I’ll be away for a couple of weeks, so here is the last set of links for the year. Happy New Year.
I am worried about democracy these days. Our electoral politics are ravaged by social media manipulation, an absence of policy discussion, and the influence of money. Governance affords very little opportunity for meaningful citizen participation. Harold Jarche is worried too, and in this pots he tackles the question of how to save democracy head on.

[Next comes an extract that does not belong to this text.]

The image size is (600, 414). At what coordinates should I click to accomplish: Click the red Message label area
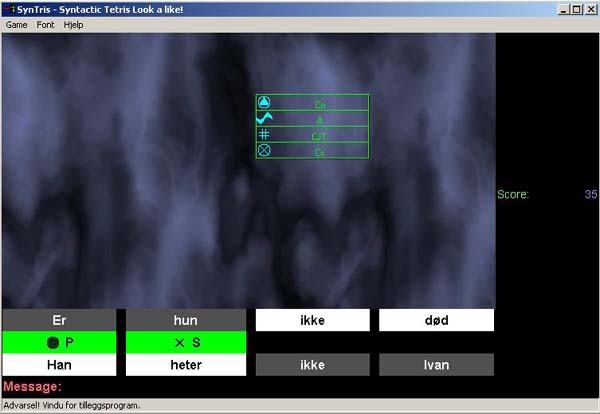click(33, 387)
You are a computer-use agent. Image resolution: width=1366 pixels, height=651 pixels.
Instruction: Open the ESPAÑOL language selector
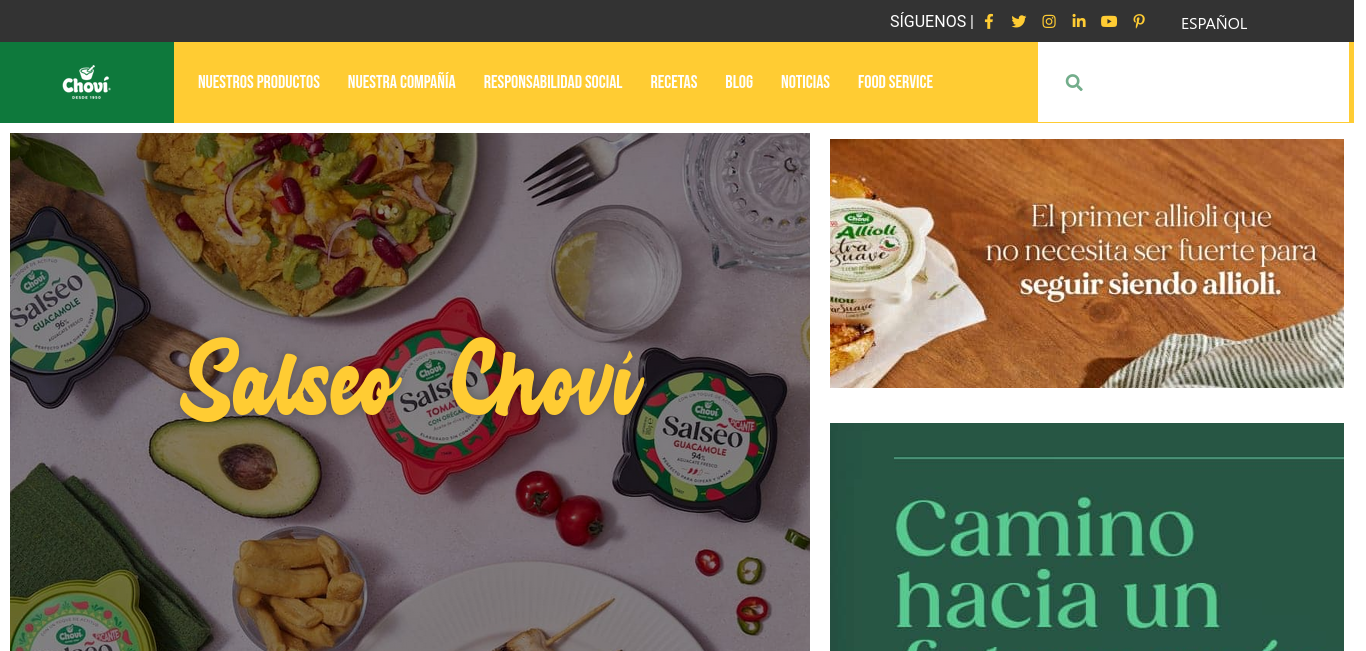coord(1214,23)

Our institutions are failing us. They were designed for the age of print, not an electrically connected one. We need new structures and the current wave of returns to tribalism manifested as populism will not save us. As the advent of the printing press helped usher in an age of inquiry, first in the Christian religion and later in the enlightenment and scientific revolutions, so we have to engage in creating new organizational and governance structures for a global network era.
If print enabled democracy, will the emerging electric/digital medium destroy it?
Another stunner from Quanta Magazine. This is a great introductory video to emergence. I could listen to excellent basic introductions to complexity all day. Enjoy this one. This is the phenomenon that my life’s work is devoted to.
Maria Popva runs Brain Pickings, which is an amazing blog. She shares some detailed reviews of a couple of dozen books that grabbed her attention this year from authors including Anne Lamott, Rebecca Solnit, Audré Lourde, Ursula K. Le Guin, and Zadie Smth among others, including some terrific children’s books. She calls this list “New Year’s Resolutions in Reverse.”
My colleague Carolyn Camman, a developmental evaluator has recently revamped her blog and there are some brilliant pieces on there, including this one which provides advice to her future colleagues from five things you should learn how to do, and one Max Ehermann Desiderata which begins
Go placidly amid the noise and haste,
and remember what peace there may be in silence.
As far as possible without surrender
be on good terms with all persons.
Speak your truth quietly and clearly;
and listen to others, even the dull and the ignorant;
they too have their story.
Onaubinisay (Jim Dumont) is an important teacher of Anisinaabe governance and spirituality. I met him first in the 1980s when I was studying Native Studies at Trent University, where he visited as a guest during our annual Elders and Traditional People’s conference. He was an influential supporter of the effort to re-establish the Midewiwin religion in southern Ontario, an effort I got to be a small part of along with Paul Bourgeois and a little army of his students from Trent at the time.